Please test thoroughly and post your feedback.

Joachim

P.S. I have started to work on an unfinished option that allows you to create thumbs with rounded corners as well. That option currently will only show on the config screen, but it can not be selected yet.

Hein Traag

Sure, it's at cpg15.rondvierkant.nl

I installed the 1.2 version and now it does show the regular thumbnails and when i check the ftp album folder it does have rotate files.. I'm guessing it's a rights issue but have not figured out what it might be yet.

Timos-Welt

@Hein:
I can reproduce your issue when I install other plugins at the same time (e. g. EnlargeIt! v0.3) and play with the plugin order. Seems to me like thumb manipulation conflicts. But I still have no idea why it happens.

@Joachim:
I like the idea of rounded borders, a shadow would be nice as well. I already tried to code this, but it would require alpha transparency in the png files, and different php/gd versions handle this quite different, and some browsers (the terrible IE6 for example) cannot display them anyways, so I dropped the idea.

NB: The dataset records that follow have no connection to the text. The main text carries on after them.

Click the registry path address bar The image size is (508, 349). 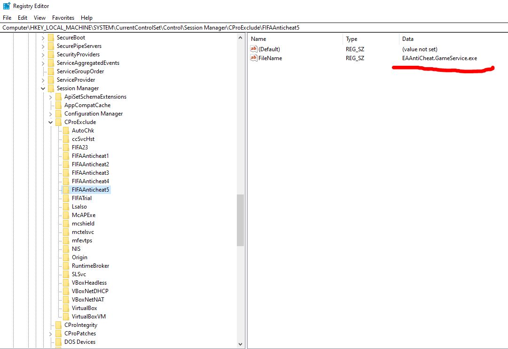254,28
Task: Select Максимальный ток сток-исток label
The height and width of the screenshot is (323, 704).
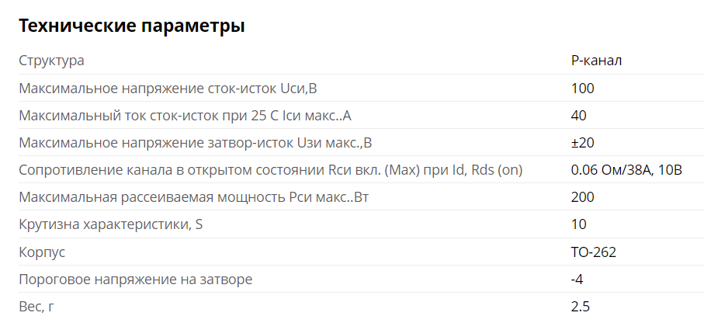Action: [x=185, y=116]
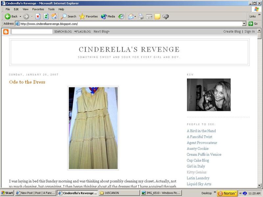Viewport: 263px width, 197px height.
Task: Click the Blogger search input field
Action: pyautogui.click(x=32, y=32)
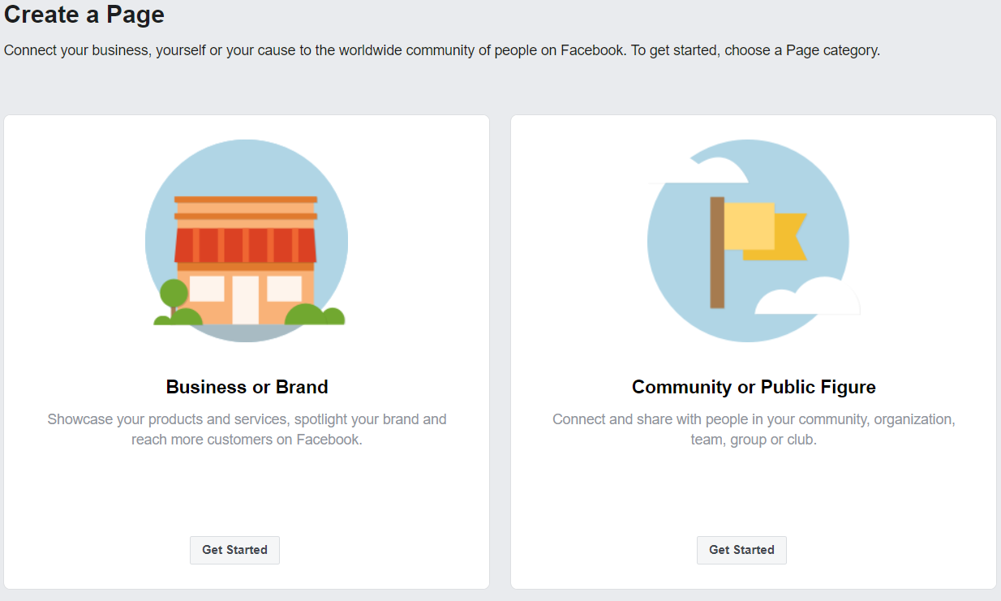Get Started with Community or Public Figure
This screenshot has width=1001, height=601.
tap(741, 550)
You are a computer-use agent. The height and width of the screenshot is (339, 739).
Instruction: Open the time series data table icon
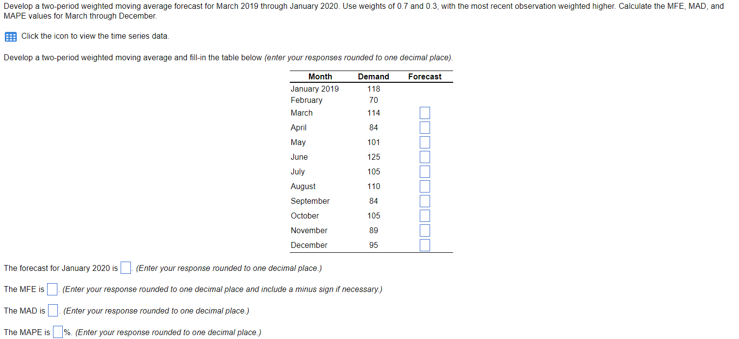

What's still missing is the correct sizes of the manipulated thumbs; ATM, they have the size of the original ones and are displayed scaled down. thumb_rotate_image_create should return the sizes of the generated thumb, so it can be saved to the plugin table together with the thumb name:


function thumb_rotate_image_create($CURRENT_PIC_DATA) {
...
...
...
// rotate image
$rotate = imagerotate($finalimg, $degrees, $fin_bg);
$finalsizex = imagesx($rotate);
$finalsizey = imagesy($rotate);

// set transparency
imagecolortransparent($rotate, $fin_bg);

// deliver png and save to cache
$result = imagepng($rotate, $CONFIG['fullpath'] . $CURRENT_PIC_DATA['filepath'] . $CONFIG['plugin_thumb_rotate_thumb_pfx'] . $CURRENT_PIC_DATA['filename_without_extension'] . '.png');
if ($result) {
$return = array($CURRENT_PIC_DATA['filepath'] . $CONFIG['plugin_thumb_rotate_thumb_pfx'] . $CURRENT_PIC_DATA['filename_without_extension'] . '.png', $finalsizex, $finalsizey);
} else {
$return = '';
}

Hein Traag

@Timos
I deinstalled all the other plugins but no luck yet. It stil only creates the empty rotate pictures. I'll upgrade first to the latest build op 1.5 and go from scratch.

Joachim Müller

@Hein: do you actually have the function imagerotate available or does the plugin fall back to the surrogate it comes with?

@Timo: thanks for your input - I'll look into it.

Regarding IE's lack of support for PNG transparency: that's why I toyed with the idea to completely rely on the config option for the background color and create jpg files in the first place, as an alternative.

Joachim

Hein Traag

The function imagerotate is not avaible to me. So the plugin seems to fallback to the surrogate.

Joachim Müller

That's probably the reason - I haven't been able to make the surrogate work as expected on every setup.

Hein Traag

Okay so should that be mentioned somewhere that it works better if that function is avaible? Or does that not matter once the surrogate is functioning as it should?

Either way i do like this little plugin a lot. Although it eats up space it stil adds a bit of extra to the look of a site. Nice work guys!